You are not a bad parent. A bad parent would not bother to look for solutions.

Why not start a thread asking for advice on how to manage your ds?

70isaLimitNotaTarget · 22/09/2013 21:46

Mine has more Bart Simpson days than Angel Gabriel days for sure Wink

stella69x · 22/09/2013 22:01

Had to stop my DS with lip kisses as I don't think it's appropriate at his age (13 now 11 then) but we are really huggy cheek kisses every night or just coz we are hugging. He is real affectionate to me in private in a teenage way. I loves my DS he is growing up but will always be my baby boy x

stella69x · 22/09/2013 22:13

DS is 13 I draw the line on pats on the head, yes he is bigger than me but I'm still mum x

DramaAlpaca · 22/09/2013 22:44

MissStrawberry sorry you're having a hard time with your DS. If it helps, I posted that all mine are lovely now, but I have to admit that at times they were all a PITA at 12. It will get better, but weathering the teenage storm is tough at times. Hang on in there - you're a great mum because you care.

SirChenjin · 22/09/2013 22:52

Yep, hang on in there MissStrawberry - it does get better. I'm beginning to see the light at the end of the tunnel (emphasis on beginning...), but there have been times over the last few years where it's been awful. Just keep telling yourself that it will pass, and that you are doing a bloody good job - there are parents out there who genuinely don't give a hoot what their kids are up to, or how they behave. You obviously do, and that will set him up for life. He might not realise it now, but you've put the safety nets up and while he might push against them he will come back to you Smile

TobyLerone · 23/09/2013 08:58

MissS, I doubt it makes you feel any better, but my DD is 12 and she's the same.

DS is 13 and the loveliest child in the world. They've been brought up the same, obviously.

Sometimes they're just like that. It's not your fault, nor is it necessarily anything you've done. It's just who they are. But it can't last forever. It really can't.

#### [Stored data]
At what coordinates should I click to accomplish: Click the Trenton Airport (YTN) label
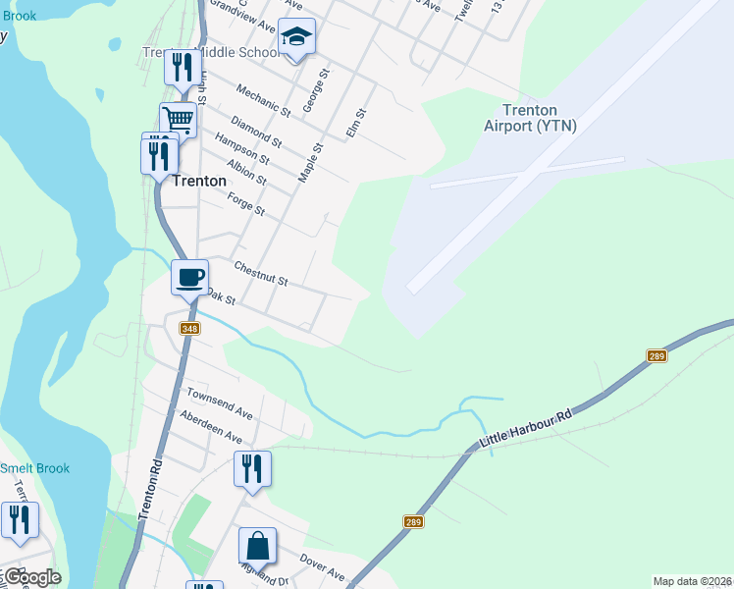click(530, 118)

==

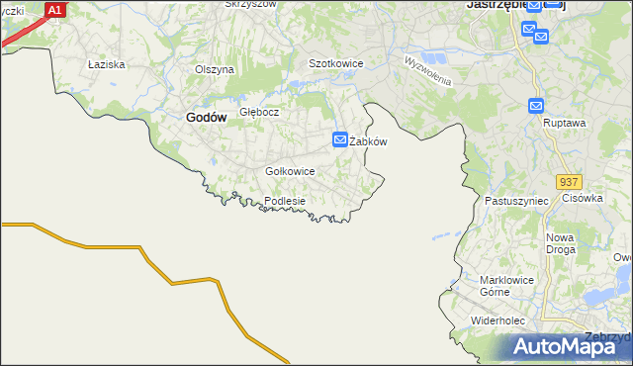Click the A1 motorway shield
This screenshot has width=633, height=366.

---

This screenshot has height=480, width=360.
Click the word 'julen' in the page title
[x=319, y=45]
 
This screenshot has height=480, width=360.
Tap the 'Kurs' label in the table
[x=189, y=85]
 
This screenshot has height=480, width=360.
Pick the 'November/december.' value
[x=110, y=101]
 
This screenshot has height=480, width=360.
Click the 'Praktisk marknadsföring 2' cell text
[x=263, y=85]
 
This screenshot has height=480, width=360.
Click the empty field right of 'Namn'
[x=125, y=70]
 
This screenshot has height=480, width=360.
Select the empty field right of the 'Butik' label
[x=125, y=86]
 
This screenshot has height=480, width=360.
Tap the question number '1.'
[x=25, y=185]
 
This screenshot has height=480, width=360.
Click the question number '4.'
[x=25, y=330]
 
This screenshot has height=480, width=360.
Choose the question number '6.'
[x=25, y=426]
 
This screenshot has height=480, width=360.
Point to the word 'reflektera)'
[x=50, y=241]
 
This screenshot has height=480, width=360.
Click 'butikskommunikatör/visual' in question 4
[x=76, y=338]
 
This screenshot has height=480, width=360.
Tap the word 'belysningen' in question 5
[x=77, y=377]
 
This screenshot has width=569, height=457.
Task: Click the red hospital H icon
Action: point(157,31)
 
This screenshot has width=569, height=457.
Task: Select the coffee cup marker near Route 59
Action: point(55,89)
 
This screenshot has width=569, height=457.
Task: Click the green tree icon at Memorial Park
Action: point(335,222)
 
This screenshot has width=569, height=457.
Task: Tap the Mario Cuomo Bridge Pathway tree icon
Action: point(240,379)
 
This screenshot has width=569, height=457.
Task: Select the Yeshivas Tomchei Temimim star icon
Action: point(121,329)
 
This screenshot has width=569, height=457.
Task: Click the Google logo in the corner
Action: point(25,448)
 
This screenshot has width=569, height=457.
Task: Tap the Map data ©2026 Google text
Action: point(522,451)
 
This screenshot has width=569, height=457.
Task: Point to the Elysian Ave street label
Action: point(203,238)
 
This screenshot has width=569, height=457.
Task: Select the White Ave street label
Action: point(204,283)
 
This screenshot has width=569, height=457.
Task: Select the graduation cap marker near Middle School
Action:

#### [Exercise objective]
Reproduce the parenting forum thread in full, word for word. The records have no connection to the text.

#### [Answer to the problem]
You are not a bad parent. A bad parent would not bother to look for solutions.

Why not start a thread asking for advice on how to manage your ds?

70isaLimitNotaTarget · 22/09/2013 21:46

Mine has more Bart Simpson days than Angel Gabriel days for sure Wink

stella69x · 22/09/2013 22:01

Had to stop my DS with lip kisses as I don't think it's appropriate at his age (13 now 11 then) but we are really huggy cheek kisses every night or just coz we are hugging. He is real affectionate to me in private in a teenage way. I loves my DS he is growing up but will always be my baby boy x

stella69x · 22/09/2013 22:13

DS is 13 I draw the line on pats on the head, yes he is bigger than me but I'm still mum x

DramaAlpaca · 22/09/2013 22:44

MissStrawberry sorry you're having a hard time with your DS. If it helps, I posted that all mine are lovely now, but I have to admit that at times they were all a PITA at 12. It will get better, but weathering the teenage storm is tough at times. Hang on in there - you're a great mum because you care.

SirChenjin · 22/09/2013 22:52

Yep, hang on in there MissStrawberry - it does get better. I'm beginning to see the light at the end of the tunnel (emphasis on beginning...), but there have been times over the last few years where it's been awful. Just keep telling yourself that it will pass, and that you are doing a bloody good job - there are parents out there who genuinely don't give a hoot what their kids are up to, or how they behave. You obviously do, and that will set him up for life. He might not realise it now, but you've put the safety nets up and while he might push against them he will come back to you Smile

TobyLerone · 23/09/2013 08:58

MissS, I doubt it makes you feel any better, but my DD is 12 and she's the same.

DS is 13 and the loveliest child in the world. They've been brought up the same, obviously.

Sometimes they're just like that. It's not your fault, nor is it necessarily anything you've done. It's just who they are. But it can't last forever. It really can't.